Others, such as Laurence Rossignol, the minister for women’s rights, hold that the burkini represents a “profoundly archaic view of a woman’s place in society”, disregarding Muslim women who claim to wear their burkini voluntarily.

This typifies an enduring colonial attitude among many non-Muslim French politicians, who feel entitled to dictate to Muslim women what is in their best interests. Rossignol has in the past compared women who wear headscarves through choice to American “negroes” who supported slavery.

Far from supporting women’s rights, banning the burkini will only leave the women who wear it feeling persecuted. Even those with no choice in the matter are not helped by the ban. This legal measure does nothing to challenge patriarchal authority over female bodies in the home. Instead, it further restricts the lives of veiled women by replacing it with state authority in public.

Open Islamophobia

Supporters of the ban have also claimed that, with racial tensions high after recent terrorist attacks, it is provocative to wear this form of Muslim clothing. Such an argument was made by Pierre-Ange Vivoni, mayor of Sisco in Corsica, when he banned the burkini in his commune. Early reports suggested a violent clash between local residents and non-locals of Moroccan origin was triggered when strangers photographed a burkini-wearing woman in the latter group, which angered her male companions. Vivoni claimed that banning the costume protected the security of local people, including those of North African descent.

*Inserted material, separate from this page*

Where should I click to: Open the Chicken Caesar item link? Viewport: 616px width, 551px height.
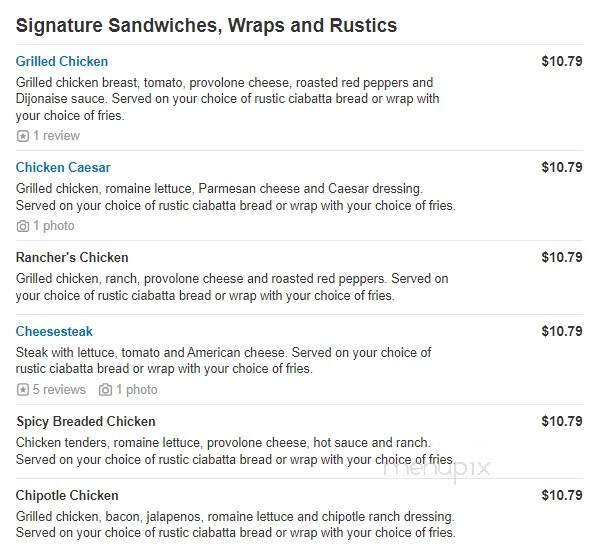click(x=63, y=168)
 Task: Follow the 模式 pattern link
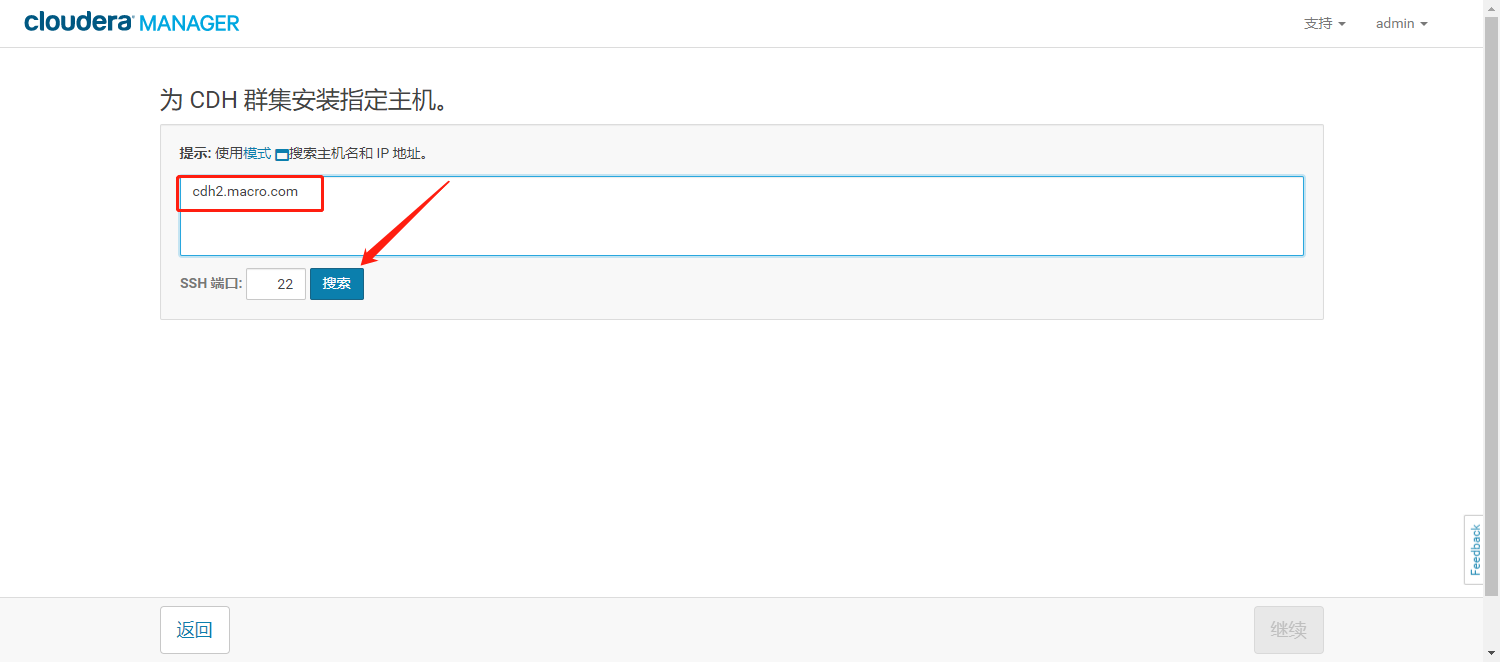(257, 153)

Those reports have transpired to be false: none of the women in question were even wearing a burkini at the time of the incident. Nonetheless, the ban has stood in Sisco and elsewhere.

To be “provoked” by the burkini is to be provoked by the visibility of Muslims. Banning it on this basis punishes Muslim women for other people’s prejudice. It also disregards the burkini’s potential to promote social cohesion by giving veiled women access to the same spaces as their non-Muslim compatriots.

Appeals to public order have, occasionally, been openly Islamophobic. Thierry Migoule, head of municipal services in Cannes, claimed that the burkini “refers to an allegiance to terrorist movements”, conveniently ignoring the Muslim victims of recent attacks. Barely a month after Muslims paying their respects to friends and family killed in Nice were racially abused, such comments are both distasteful and irresponsible.

Increased divisions

Feiza Ben Mohammed, spokesperson for the Federation of Southern Muslims, fears that stigmatising Muslims in this way will play into the hands of IS recruiters. That fear seems well-founded: researchers cite a sense of exclusion as a factor behind the radicalisation of a minority of French Muslims. Measures like this can only exacerbate that problem. Indeed, provoking repressive measures against European Muslims to cultivate such a sentiment is part of the IS strategy.

Meanwhile, the day after the incident in Sisco, riot police were needed in nearby Bastia to prevent a 200-strong crowd chanting “this is our home” from entering a neighbourhood with many residents of North African descent. Given the recent warning from France’s head of internal security of the risk of a confrontation between “the extreme right and the Muslim world”, such scenes are equally concerning.

Now more than ever, France needs unity. Yet more legislation against veiled women can only further divide an already divided nation.